» **Exercise input**:
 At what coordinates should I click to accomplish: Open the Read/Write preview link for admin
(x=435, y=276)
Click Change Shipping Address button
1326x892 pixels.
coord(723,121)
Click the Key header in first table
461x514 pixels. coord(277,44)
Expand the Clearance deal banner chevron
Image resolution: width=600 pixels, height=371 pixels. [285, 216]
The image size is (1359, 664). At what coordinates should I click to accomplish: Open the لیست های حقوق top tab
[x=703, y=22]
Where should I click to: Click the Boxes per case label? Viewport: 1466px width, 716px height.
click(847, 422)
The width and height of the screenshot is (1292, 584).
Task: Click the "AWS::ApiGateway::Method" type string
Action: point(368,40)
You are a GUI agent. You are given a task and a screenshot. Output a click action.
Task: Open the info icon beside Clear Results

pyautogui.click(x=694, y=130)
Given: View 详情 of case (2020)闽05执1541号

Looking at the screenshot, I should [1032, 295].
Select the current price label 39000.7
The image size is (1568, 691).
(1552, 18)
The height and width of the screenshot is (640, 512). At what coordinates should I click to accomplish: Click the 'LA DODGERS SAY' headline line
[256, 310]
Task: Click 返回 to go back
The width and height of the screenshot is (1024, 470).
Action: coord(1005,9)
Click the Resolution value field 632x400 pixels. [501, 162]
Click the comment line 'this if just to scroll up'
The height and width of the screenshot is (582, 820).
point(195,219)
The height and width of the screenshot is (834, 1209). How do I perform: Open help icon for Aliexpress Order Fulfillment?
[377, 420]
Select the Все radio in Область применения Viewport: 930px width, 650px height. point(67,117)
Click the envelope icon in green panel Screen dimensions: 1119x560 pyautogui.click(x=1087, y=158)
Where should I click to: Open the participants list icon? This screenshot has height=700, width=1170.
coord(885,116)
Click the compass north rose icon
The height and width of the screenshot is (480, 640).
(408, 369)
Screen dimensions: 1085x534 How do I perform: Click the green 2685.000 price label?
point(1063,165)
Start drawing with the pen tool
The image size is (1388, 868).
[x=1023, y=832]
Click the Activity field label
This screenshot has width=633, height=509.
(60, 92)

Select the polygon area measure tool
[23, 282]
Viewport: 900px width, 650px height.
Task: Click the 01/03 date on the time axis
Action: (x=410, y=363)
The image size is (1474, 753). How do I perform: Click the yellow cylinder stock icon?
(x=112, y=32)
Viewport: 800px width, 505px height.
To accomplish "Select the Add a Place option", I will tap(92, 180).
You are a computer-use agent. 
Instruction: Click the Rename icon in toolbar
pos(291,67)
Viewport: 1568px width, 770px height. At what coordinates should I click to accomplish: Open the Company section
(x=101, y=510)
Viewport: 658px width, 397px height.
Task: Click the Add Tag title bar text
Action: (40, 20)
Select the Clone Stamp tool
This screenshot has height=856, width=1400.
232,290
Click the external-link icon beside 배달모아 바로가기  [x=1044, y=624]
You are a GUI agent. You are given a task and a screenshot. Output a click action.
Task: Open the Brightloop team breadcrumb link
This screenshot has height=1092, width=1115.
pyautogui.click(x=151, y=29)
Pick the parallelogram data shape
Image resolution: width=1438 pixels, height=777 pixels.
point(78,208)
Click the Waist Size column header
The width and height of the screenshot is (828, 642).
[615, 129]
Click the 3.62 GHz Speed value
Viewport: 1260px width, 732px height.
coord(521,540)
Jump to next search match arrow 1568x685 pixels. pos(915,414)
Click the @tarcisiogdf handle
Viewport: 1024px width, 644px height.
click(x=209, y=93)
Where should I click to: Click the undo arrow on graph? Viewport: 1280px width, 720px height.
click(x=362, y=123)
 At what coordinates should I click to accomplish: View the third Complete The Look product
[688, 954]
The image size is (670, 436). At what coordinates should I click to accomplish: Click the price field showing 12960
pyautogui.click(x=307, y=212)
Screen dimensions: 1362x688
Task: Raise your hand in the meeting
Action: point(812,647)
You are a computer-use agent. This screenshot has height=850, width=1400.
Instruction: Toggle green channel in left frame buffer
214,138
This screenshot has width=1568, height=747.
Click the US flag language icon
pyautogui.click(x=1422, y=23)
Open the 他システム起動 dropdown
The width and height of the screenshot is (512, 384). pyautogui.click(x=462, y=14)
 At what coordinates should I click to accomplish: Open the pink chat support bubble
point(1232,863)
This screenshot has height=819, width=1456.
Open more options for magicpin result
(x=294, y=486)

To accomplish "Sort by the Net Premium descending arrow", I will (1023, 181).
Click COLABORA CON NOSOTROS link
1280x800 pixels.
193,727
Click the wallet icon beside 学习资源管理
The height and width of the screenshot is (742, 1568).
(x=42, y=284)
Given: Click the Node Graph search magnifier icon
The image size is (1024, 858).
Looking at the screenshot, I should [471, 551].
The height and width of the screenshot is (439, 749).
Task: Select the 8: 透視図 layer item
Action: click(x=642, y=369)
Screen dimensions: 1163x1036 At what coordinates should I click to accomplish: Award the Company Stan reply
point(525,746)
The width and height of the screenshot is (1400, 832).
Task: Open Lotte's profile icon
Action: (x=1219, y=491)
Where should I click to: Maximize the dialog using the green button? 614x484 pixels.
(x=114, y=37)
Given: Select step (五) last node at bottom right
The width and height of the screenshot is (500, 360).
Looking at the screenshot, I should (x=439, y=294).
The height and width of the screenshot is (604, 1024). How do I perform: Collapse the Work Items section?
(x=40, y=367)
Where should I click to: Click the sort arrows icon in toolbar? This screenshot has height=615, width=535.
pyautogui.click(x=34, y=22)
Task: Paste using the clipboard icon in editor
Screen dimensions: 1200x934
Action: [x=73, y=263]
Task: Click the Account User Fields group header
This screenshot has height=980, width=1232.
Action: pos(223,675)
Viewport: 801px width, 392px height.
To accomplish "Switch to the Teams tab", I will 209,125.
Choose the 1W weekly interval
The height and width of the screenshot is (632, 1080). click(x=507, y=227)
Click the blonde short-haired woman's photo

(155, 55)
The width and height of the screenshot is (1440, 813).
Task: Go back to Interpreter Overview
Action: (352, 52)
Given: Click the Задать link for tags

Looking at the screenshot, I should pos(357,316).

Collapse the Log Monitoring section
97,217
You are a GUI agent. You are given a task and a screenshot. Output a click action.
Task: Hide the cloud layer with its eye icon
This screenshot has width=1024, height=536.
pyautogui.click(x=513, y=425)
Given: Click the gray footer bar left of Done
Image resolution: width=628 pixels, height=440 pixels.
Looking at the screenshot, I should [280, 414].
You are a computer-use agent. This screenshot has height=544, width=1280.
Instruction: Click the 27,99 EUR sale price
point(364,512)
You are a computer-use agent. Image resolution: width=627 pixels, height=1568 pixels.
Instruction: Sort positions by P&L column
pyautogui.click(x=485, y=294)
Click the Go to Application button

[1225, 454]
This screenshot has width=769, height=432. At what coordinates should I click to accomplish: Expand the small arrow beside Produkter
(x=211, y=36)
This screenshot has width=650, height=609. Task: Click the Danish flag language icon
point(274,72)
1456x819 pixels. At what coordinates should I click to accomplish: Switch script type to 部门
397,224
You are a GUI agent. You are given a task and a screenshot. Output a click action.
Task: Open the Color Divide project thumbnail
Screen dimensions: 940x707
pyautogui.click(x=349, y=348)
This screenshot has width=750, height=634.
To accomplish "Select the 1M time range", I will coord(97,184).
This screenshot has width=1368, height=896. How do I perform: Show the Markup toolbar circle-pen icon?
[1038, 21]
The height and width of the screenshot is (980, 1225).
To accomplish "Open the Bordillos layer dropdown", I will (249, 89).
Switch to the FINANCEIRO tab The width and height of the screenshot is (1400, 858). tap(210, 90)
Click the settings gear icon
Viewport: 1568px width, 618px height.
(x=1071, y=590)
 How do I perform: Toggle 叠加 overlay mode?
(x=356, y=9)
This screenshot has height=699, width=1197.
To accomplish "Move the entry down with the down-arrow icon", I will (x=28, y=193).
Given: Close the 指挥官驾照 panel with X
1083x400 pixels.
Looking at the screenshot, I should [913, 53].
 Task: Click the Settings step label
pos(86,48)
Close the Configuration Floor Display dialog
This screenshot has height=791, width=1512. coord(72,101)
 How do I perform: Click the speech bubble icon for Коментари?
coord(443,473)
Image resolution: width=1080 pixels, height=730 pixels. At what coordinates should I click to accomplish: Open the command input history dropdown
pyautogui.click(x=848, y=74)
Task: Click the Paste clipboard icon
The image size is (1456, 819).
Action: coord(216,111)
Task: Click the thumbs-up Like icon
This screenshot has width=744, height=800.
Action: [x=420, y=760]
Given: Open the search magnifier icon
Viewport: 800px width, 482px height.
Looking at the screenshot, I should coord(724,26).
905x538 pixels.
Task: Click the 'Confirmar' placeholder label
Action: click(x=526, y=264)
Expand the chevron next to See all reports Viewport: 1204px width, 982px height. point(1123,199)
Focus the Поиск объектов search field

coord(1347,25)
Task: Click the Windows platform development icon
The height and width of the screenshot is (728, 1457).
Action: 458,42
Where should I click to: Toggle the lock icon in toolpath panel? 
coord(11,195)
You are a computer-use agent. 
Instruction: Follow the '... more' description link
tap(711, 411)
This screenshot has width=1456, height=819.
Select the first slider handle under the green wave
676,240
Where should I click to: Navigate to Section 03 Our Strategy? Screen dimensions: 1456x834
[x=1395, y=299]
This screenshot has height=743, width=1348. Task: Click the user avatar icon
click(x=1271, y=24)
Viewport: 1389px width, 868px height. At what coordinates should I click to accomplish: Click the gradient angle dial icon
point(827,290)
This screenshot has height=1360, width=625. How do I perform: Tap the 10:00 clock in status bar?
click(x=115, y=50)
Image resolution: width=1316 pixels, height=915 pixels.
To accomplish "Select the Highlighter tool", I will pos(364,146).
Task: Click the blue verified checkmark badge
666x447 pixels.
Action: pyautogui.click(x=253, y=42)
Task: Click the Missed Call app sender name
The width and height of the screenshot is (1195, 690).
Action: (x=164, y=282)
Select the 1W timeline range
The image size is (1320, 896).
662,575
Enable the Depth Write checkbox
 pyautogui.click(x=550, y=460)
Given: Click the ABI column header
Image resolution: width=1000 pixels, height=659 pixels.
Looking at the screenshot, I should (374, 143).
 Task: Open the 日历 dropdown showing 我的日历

» **Prompt**: Reproduce the listing verbatim from the line containing "Task: Click the Paste clipboard icon" through the end of the listing, including both ends.

» **Expected answer**:
Task: Click the Paste clipboard icon
The image size is (1456, 819).
Action: coord(216,111)
Task: Click the thumbs-up Like icon
This screenshot has width=744, height=800.
Action: [x=420, y=760]
Given: Open the search magnifier icon
Viewport: 800px width, 482px height.
Looking at the screenshot, I should coord(724,26).
905x538 pixels.
Task: Click the 'Confirmar' placeholder label
Action: click(x=526, y=264)
Expand the chevron next to See all reports Viewport: 1204px width, 982px height. point(1123,199)
Focus the Поиск объектов search field

coord(1347,25)
Task: Click the Windows platform development icon
The height and width of the screenshot is (728, 1457).
Action: 458,42
Where should I click to: Toggle the lock icon in toolpath panel? 
coord(11,195)
You are a computer-use agent. 
Instruction: Follow the '... more' description link
tap(711, 411)
This screenshot has width=1456, height=819.
Select the first slider handle under the green wave
676,240
Where should I click to: Navigate to Section 03 Our Strategy? Screen dimensions: 1456x834
[x=1395, y=299]
This screenshot has height=743, width=1348. Task: Click the user avatar icon
click(x=1271, y=24)
Viewport: 1389px width, 868px height. At what coordinates should I click to accomplish: Click the gradient angle dial icon
point(827,290)
This screenshot has height=1360, width=625. How do I perform: Tap the 10:00 clock in status bar?
click(x=115, y=50)
Image resolution: width=1316 pixels, height=915 pixels.
To accomplish "Select the Highlighter tool", I will pos(364,146).
Task: Click the blue verified checkmark badge
666x447 pixels.
Action: pyautogui.click(x=253, y=42)
Task: Click the Missed Call app sender name
The width and height of the screenshot is (1195, 690).
Action: (x=164, y=282)
Select the 1W timeline range
The image size is (1320, 896).
662,575
Enable the Depth Write checkbox
 pyautogui.click(x=550, y=460)
Given: Click the ABI column header
Image resolution: width=1000 pixels, height=659 pixels.
Looking at the screenshot, I should (374, 143).
 Task: Open the 日历 dropdown showing 我的日历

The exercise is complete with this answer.